● **Requirement**
Repeat the records below verbatim.

● **Exercise data**
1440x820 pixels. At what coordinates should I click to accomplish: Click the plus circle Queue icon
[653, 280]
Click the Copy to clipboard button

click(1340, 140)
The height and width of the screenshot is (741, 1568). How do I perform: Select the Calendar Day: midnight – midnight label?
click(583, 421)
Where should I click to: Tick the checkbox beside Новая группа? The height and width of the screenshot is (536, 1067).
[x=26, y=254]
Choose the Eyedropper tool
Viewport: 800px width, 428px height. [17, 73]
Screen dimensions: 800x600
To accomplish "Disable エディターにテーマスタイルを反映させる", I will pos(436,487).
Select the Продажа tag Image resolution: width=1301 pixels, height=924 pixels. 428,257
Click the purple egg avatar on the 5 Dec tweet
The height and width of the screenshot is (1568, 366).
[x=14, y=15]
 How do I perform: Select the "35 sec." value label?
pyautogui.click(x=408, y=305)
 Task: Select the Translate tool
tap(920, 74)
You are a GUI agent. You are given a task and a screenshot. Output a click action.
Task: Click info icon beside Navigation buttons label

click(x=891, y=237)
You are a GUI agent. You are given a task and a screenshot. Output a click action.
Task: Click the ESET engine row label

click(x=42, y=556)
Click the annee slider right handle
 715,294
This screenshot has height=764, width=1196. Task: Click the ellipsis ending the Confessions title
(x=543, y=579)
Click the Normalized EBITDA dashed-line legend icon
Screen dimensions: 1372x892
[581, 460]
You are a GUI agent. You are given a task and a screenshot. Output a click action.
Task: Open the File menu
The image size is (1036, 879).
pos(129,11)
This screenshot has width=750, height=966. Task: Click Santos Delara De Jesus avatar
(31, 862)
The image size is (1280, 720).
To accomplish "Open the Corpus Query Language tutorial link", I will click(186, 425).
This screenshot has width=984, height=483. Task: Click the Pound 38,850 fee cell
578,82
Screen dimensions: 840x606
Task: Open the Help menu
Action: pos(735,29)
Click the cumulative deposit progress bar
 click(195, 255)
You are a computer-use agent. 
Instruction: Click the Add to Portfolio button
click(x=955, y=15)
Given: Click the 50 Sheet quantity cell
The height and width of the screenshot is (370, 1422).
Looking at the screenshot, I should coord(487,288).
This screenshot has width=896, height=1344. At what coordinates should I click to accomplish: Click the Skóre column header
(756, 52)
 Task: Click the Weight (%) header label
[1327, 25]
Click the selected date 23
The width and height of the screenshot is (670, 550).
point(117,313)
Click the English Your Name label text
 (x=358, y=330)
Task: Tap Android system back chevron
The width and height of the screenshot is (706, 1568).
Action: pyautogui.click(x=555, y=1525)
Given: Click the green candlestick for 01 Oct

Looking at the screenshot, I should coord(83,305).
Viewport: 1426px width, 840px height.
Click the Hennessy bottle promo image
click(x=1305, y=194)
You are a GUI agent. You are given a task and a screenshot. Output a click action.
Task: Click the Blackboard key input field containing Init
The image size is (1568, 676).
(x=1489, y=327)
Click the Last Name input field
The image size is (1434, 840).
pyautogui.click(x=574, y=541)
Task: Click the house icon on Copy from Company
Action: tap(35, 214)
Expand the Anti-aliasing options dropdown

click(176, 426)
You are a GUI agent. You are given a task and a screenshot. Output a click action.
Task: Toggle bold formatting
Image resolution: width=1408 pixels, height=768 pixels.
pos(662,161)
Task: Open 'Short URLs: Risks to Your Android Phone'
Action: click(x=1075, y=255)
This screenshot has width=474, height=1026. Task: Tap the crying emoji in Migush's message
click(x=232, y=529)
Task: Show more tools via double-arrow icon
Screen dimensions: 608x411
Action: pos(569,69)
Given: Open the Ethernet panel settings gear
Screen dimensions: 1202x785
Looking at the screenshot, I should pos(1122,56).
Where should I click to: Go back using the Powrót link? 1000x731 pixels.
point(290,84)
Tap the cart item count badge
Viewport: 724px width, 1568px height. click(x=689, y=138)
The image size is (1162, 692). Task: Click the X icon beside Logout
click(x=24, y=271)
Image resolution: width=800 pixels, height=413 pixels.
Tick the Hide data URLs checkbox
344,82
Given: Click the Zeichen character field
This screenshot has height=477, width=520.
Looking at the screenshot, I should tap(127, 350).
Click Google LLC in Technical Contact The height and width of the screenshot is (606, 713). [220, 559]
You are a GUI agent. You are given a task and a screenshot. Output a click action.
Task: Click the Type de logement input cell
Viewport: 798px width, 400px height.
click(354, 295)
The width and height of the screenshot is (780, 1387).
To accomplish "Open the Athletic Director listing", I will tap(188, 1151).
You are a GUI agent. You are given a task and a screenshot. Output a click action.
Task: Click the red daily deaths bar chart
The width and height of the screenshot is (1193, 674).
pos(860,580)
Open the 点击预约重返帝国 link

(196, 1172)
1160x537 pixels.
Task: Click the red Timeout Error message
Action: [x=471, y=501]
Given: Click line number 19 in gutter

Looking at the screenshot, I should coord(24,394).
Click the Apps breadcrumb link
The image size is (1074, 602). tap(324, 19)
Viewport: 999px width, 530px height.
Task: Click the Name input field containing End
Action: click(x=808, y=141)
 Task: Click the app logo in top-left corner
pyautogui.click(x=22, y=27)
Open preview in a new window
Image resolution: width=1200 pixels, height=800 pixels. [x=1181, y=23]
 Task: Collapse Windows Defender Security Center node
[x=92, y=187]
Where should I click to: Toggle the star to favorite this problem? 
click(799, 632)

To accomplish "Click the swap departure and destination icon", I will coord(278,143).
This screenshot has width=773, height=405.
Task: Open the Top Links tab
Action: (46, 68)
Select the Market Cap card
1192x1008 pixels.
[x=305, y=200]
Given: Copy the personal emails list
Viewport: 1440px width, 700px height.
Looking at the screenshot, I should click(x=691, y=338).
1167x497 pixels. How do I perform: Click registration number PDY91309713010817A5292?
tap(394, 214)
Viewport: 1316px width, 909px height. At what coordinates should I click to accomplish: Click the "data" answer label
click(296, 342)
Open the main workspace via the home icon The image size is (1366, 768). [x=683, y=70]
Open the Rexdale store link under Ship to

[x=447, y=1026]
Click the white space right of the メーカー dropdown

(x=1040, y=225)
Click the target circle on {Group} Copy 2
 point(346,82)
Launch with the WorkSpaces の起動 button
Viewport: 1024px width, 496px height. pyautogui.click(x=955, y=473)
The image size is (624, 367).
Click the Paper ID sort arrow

● **Response for this exercise**
1440x820 pixels. At what coordinates should I click to accomplish: Click the plus circle Queue icon
[653, 280]
Click the Copy to clipboard button

click(1340, 140)
The height and width of the screenshot is (741, 1568). How do I perform: Select the Calendar Day: midnight – midnight label?
click(583, 421)
Where should I click to: Tick the checkbox beside Новая группа? The height and width of the screenshot is (536, 1067).
[x=26, y=254]
Choose the Eyedropper tool
Viewport: 800px width, 428px height. [17, 73]
Screen dimensions: 800x600
To accomplish "Disable エディターにテーマスタイルを反映させる", I will pos(436,487).
Select the Продажа tag Image resolution: width=1301 pixels, height=924 pixels. 428,257
Click the purple egg avatar on the 5 Dec tweet
The height and width of the screenshot is (1568, 366).
[x=14, y=15]
 How do I perform: Select the "35 sec." value label?
pyautogui.click(x=408, y=305)
 Task: Select the Translate tool
tap(920, 74)
You are a GUI agent. You are given a task and a screenshot. Output a click action.
Task: Click info icon beside Navigation buttons label

click(x=891, y=237)
You are a GUI agent. You are given a task and a screenshot. Output a click action.
Task: Click the ESET engine row label

click(x=42, y=556)
Click the annee slider right handle
 715,294
This screenshot has height=764, width=1196. Task: Click the ellipsis ending the Confessions title
(x=543, y=579)
Click the Normalized EBITDA dashed-line legend icon
Screen dimensions: 1372x892
[581, 460]
You are a GUI agent. You are given a task and a screenshot. Output a click action.
Task: Open the File menu
The image size is (1036, 879).
pos(129,11)
This screenshot has width=750, height=966. Task: Click Santos Delara De Jesus avatar
(31, 862)
The image size is (1280, 720).
To accomplish "Open the Corpus Query Language tutorial link", I will click(186, 425).
This screenshot has width=984, height=483. Task: Click the Pound 38,850 fee cell
578,82
Screen dimensions: 840x606
Task: Open the Help menu
Action: pos(735,29)
Click the cumulative deposit progress bar
 click(195, 255)
You are a computer-use agent. 
Instruction: Click the Add to Portfolio button
click(x=955, y=15)
Given: Click the 50 Sheet quantity cell
The height and width of the screenshot is (370, 1422).
Looking at the screenshot, I should coord(487,288).
This screenshot has width=896, height=1344. At what coordinates should I click to accomplish: Click the Skóre column header
(756, 52)
 Task: Click the Weight (%) header label
[1327, 25]
Click the selected date 23
The width and height of the screenshot is (670, 550).
point(117,313)
Click the English Your Name label text
 (x=358, y=330)
Task: Tap Android system back chevron
The width and height of the screenshot is (706, 1568).
Action: pyautogui.click(x=555, y=1525)
Given: Click the green candlestick for 01 Oct

Looking at the screenshot, I should coord(83,305).
Viewport: 1426px width, 840px height.
Click the Hennessy bottle promo image
click(x=1305, y=194)
You are a GUI agent. You are given a task and a screenshot. Output a click action.
Task: Click the Blackboard key input field containing Init
The image size is (1568, 676).
(x=1489, y=327)
Click the Last Name input field
The image size is (1434, 840).
pyautogui.click(x=574, y=541)
Task: Click the house icon on Copy from Company
Action: tap(35, 214)
Expand the Anti-aliasing options dropdown

click(176, 426)
You are a GUI agent. You are given a task and a screenshot. Output a click action.
Task: Toggle bold formatting
Image resolution: width=1408 pixels, height=768 pixels.
pos(662,161)
Task: Open 'Short URLs: Risks to Your Android Phone'
Action: click(x=1075, y=255)
This screenshot has width=474, height=1026. Task: Tap the crying emoji in Migush's message
click(x=232, y=529)
Task: Show more tools via double-arrow icon
Screen dimensions: 608x411
Action: pos(569,69)
Given: Open the Ethernet panel settings gear
Screen dimensions: 1202x785
Looking at the screenshot, I should pos(1122,56).
Where should I click to: Go back using the Powrót link? 1000x731 pixels.
point(290,84)
Tap the cart item count badge
Viewport: 724px width, 1568px height. click(x=689, y=138)
The image size is (1162, 692). Task: Click the X icon beside Logout
click(x=24, y=271)
Image resolution: width=800 pixels, height=413 pixels.
Tick the Hide data URLs checkbox
344,82
Given: Click the Zeichen character field
This screenshot has height=477, width=520.
Looking at the screenshot, I should tap(127, 350).
Click Google LLC in Technical Contact The height and width of the screenshot is (606, 713). [220, 559]
You are a GUI agent. You are given a task and a screenshot. Output a click action.
Task: Click the Type de logement input cell
Viewport: 798px width, 400px height.
click(354, 295)
The width and height of the screenshot is (780, 1387).
To accomplish "Open the Athletic Director listing", I will tap(188, 1151).
You are a GUI agent. You are given a task and a screenshot. Output a click action.
Task: Click the red daily deaths bar chart
The width and height of the screenshot is (1193, 674).
pos(860,580)
Open the 点击预约重返帝国 link

(196, 1172)
1160x537 pixels.
Task: Click the red Timeout Error message
Action: [x=471, y=501]
Given: Click line number 19 in gutter

Looking at the screenshot, I should coord(24,394).
Click the Apps breadcrumb link
The image size is (1074, 602). tap(324, 19)
Viewport: 999px width, 530px height.
Task: Click the Name input field containing End
Action: click(x=808, y=141)
 Task: Click the app logo in top-left corner
pyautogui.click(x=22, y=27)
Open preview in a new window
Image resolution: width=1200 pixels, height=800 pixels. [x=1181, y=23]
 Task: Collapse Windows Defender Security Center node
[x=92, y=187]
Where should I click to: Toggle the star to favorite this problem? 
click(799, 632)

To accomplish "Click the swap departure and destination icon", I will coord(278,143).
This screenshot has width=773, height=405.
Task: Open the Top Links tab
Action: (46, 68)
Select the Market Cap card
1192x1008 pixels.
[x=305, y=200]
Given: Copy the personal emails list
Viewport: 1440px width, 700px height.
Looking at the screenshot, I should click(x=691, y=338).
1167x497 pixels. How do I perform: Click registration number PDY91309713010817A5292?
tap(394, 214)
Viewport: 1316px width, 909px height. At what coordinates should I click to accomplish: Click the "data" answer label
click(296, 342)
Open the main workspace via the home icon The image size is (1366, 768). [x=683, y=70]
Open the Rexdale store link under Ship to

[x=447, y=1026]
Click the white space right of the メーカー dropdown

(x=1040, y=225)
Click the target circle on {Group} Copy 2
 point(346,82)
Launch with the WorkSpaces の起動 button
Viewport: 1024px width, 496px height. pyautogui.click(x=955, y=473)
The image size is (624, 367).
Click the Paper ID sort arrow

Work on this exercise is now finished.